***** Exercise data

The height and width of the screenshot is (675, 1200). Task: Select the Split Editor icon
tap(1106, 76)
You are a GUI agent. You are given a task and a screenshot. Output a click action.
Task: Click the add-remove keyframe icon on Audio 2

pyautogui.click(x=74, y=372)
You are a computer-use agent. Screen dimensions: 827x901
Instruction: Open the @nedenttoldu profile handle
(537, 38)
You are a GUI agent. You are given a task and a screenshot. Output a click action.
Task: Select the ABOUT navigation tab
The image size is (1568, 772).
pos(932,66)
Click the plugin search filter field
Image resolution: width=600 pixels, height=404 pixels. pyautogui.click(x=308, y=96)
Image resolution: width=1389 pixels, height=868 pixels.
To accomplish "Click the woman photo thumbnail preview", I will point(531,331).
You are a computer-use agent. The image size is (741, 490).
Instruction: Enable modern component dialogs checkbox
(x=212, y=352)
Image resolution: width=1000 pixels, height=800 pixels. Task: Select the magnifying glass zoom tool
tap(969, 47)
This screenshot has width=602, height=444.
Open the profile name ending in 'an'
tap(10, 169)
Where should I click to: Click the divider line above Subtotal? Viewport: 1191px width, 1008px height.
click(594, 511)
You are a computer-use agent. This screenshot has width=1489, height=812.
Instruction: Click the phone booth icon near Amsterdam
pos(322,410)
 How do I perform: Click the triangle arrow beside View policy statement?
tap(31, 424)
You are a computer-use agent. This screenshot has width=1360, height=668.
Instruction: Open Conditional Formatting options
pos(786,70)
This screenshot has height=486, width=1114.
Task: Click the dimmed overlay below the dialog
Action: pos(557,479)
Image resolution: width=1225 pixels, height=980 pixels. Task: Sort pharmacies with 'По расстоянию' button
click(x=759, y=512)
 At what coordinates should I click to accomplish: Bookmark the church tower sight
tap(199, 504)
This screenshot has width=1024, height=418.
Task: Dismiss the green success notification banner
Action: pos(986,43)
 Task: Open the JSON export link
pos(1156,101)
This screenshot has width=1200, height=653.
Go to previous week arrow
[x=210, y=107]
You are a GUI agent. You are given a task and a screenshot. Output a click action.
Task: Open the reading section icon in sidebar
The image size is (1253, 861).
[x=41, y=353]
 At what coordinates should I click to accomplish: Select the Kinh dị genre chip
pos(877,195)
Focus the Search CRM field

**********

**Problem to work on:**
Rewrite the part of the records that opens with the line containing "Click the plugin search filter field" and closes with the line containing "I will point(531,331).", swapping "plugin" for "extension" and keeping everything else the same.

**Answer to this problem:**
Click the extension search filter field
Image resolution: width=600 pixels, height=404 pixels. pyautogui.click(x=308, y=96)
Image resolution: width=1389 pixels, height=868 pixels.
To accomplish "Click the woman photo thumbnail preview", I will point(531,331).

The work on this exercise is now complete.